### Information given

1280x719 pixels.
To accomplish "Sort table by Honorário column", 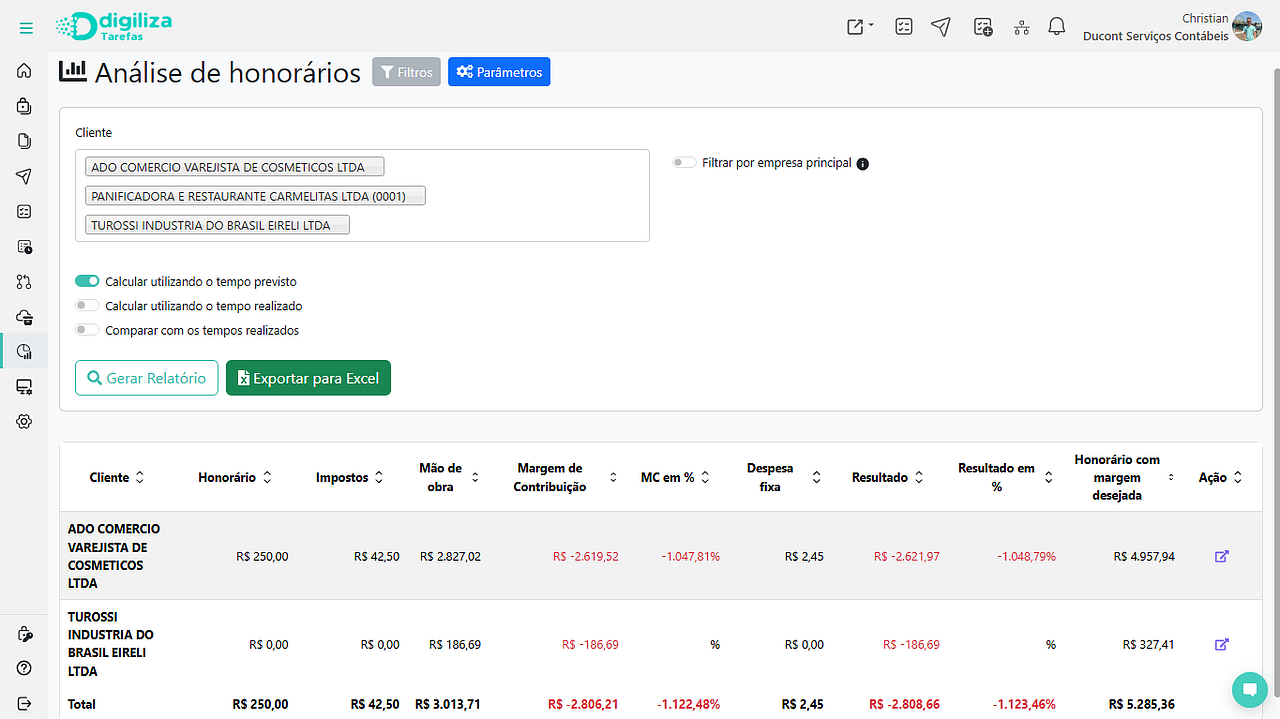I will pyautogui.click(x=235, y=478).
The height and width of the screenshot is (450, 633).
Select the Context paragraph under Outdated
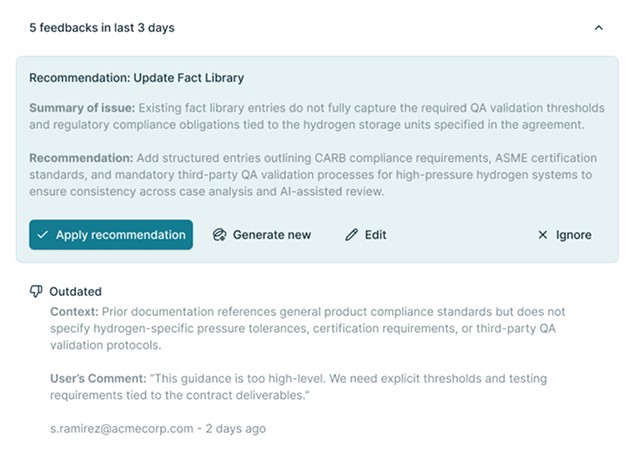click(308, 328)
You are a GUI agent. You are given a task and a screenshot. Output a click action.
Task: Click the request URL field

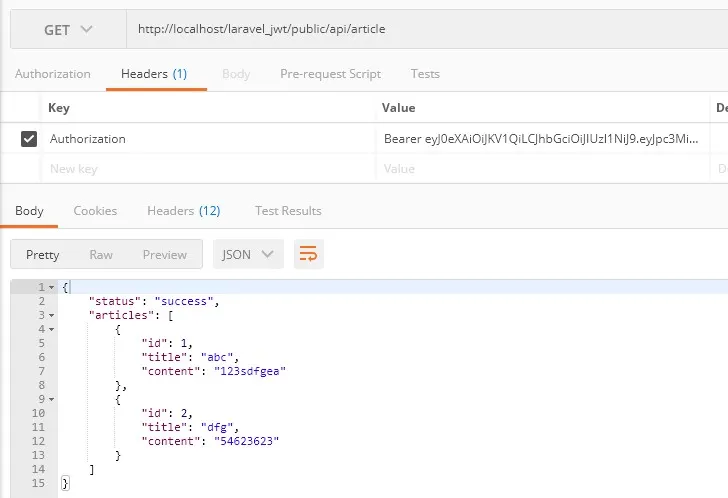(x=420, y=29)
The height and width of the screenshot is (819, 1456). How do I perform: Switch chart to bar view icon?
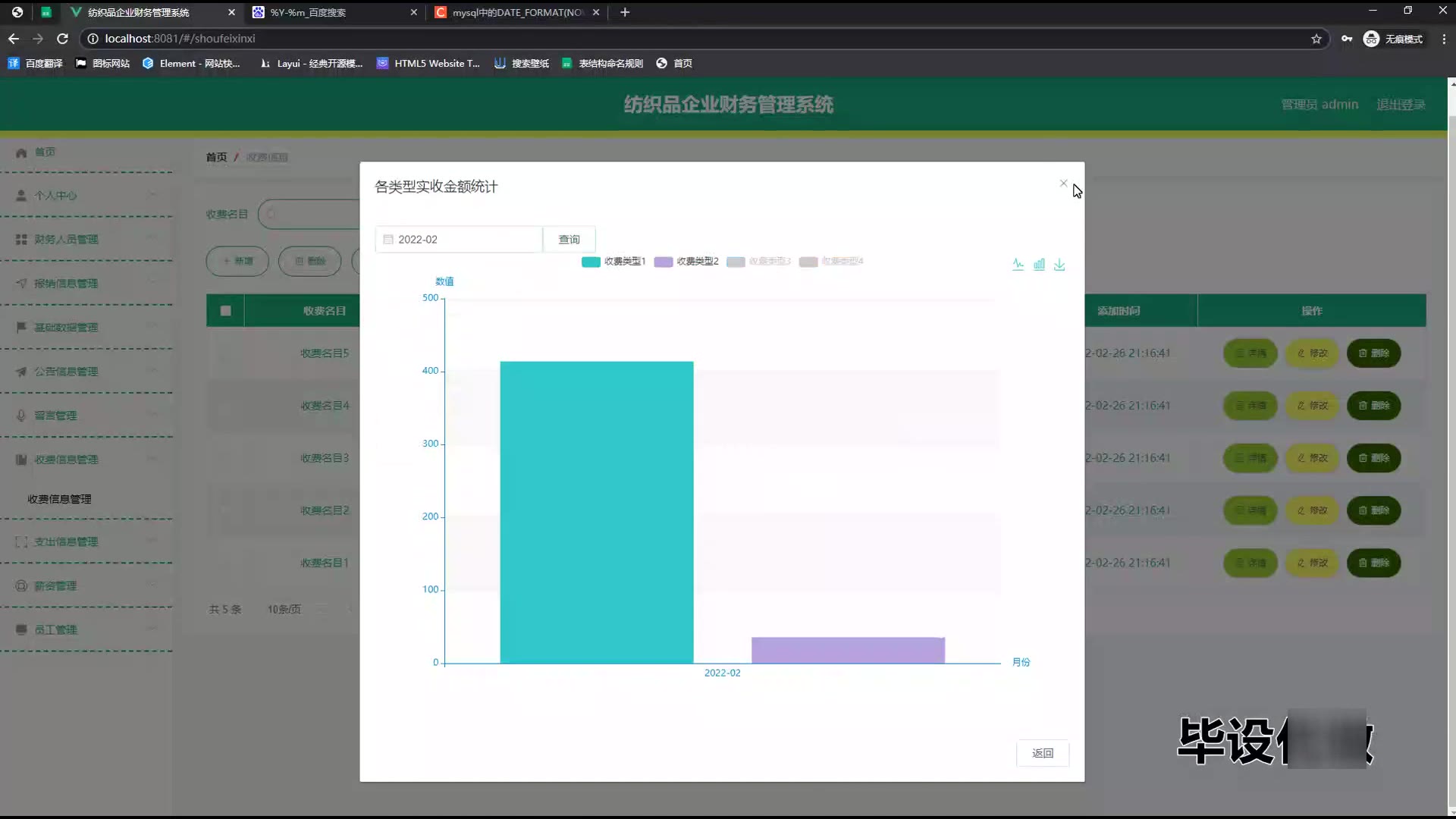coord(1039,264)
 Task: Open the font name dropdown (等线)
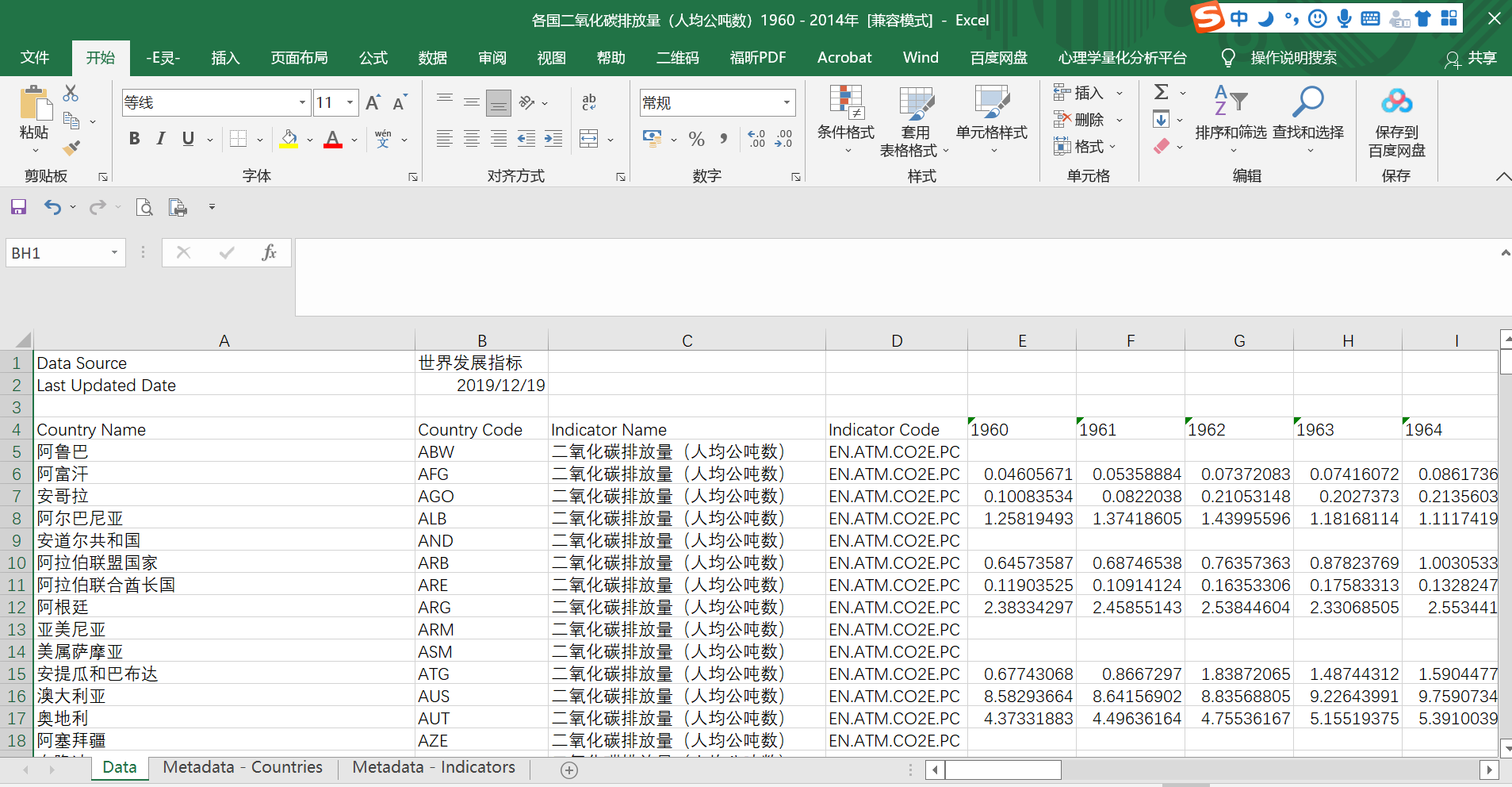coord(302,102)
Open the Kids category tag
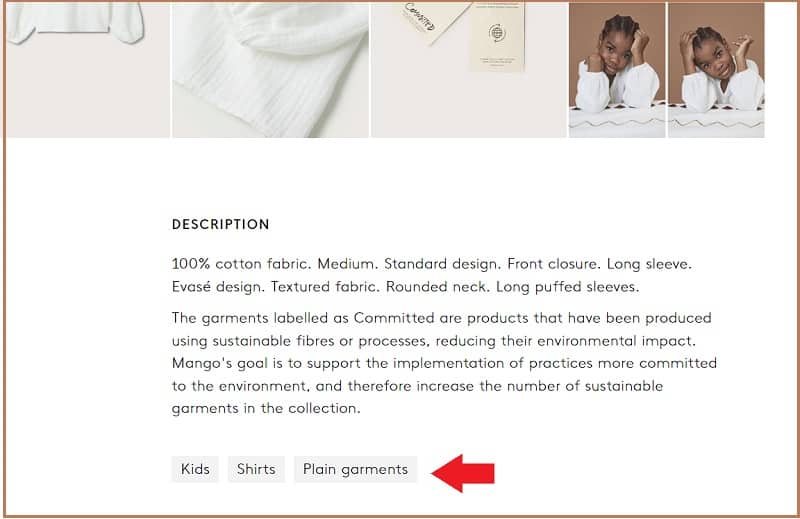 195,469
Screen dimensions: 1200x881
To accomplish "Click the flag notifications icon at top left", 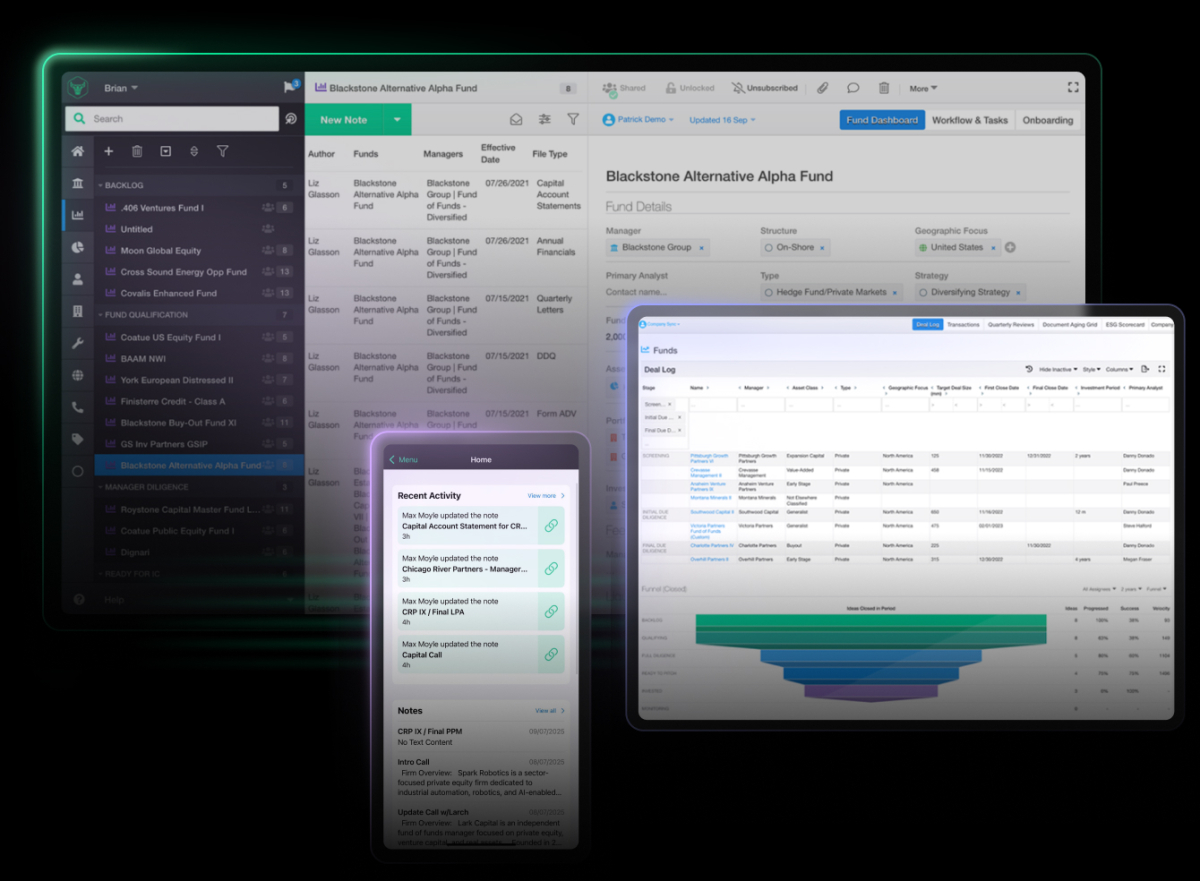I will coord(288,87).
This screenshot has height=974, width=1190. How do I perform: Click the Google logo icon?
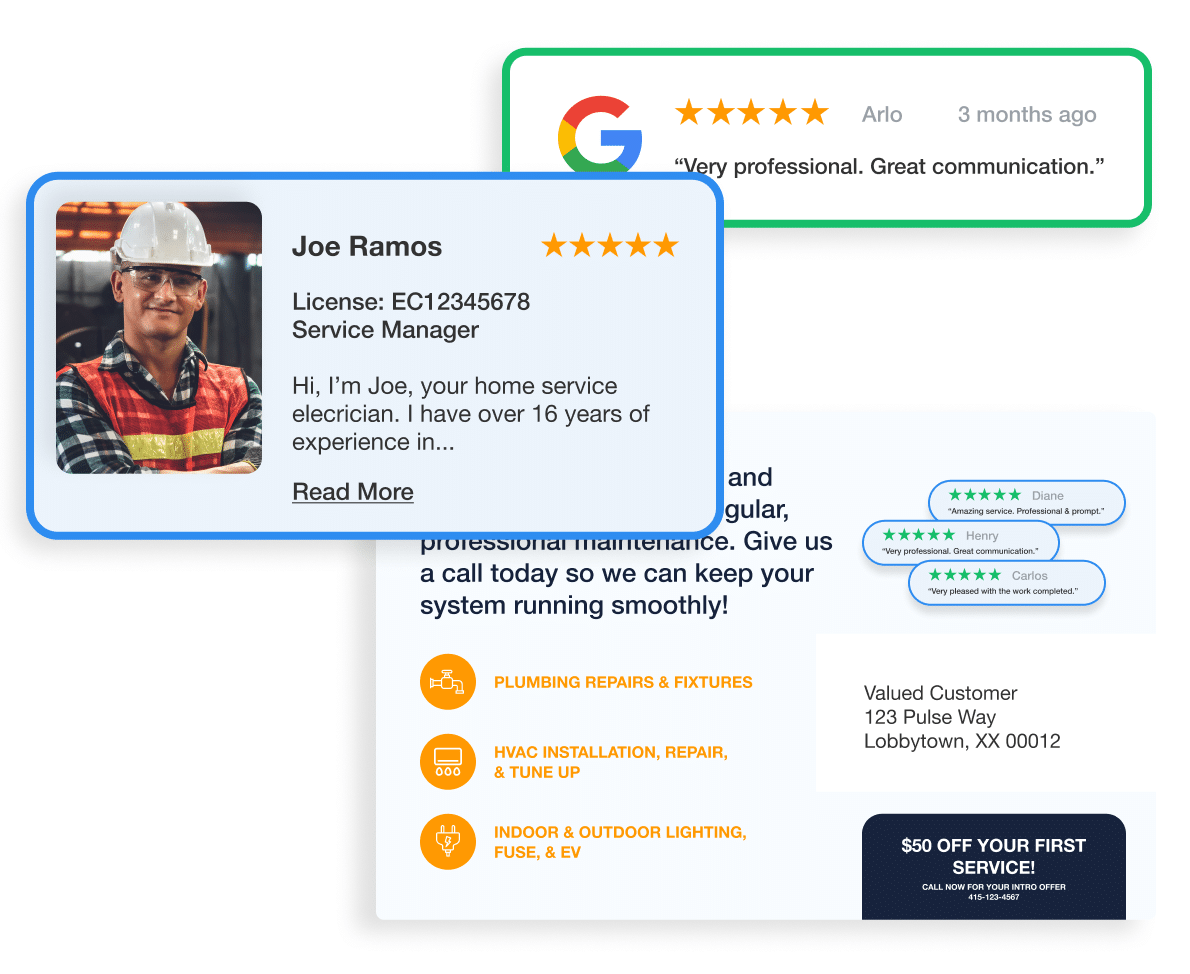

### Instructions to follow
Rewrite the lines from the one containing "The height and width of the screenshot is (450, 633)." up to and including the one containing "(x=420, y=29)" as a numbered list, skipping blank lines. Leave the pictures out.

### Reply to the exercise
1. The height and width of the screenshot is (450, 633).
2. Select the Context paragraph under Outdated
3. click(308, 328)
4. You are a GUI agent. You are given a task and a screenshot. Output a click action.
5. Task: Click the request URL field
6. (x=420, y=29)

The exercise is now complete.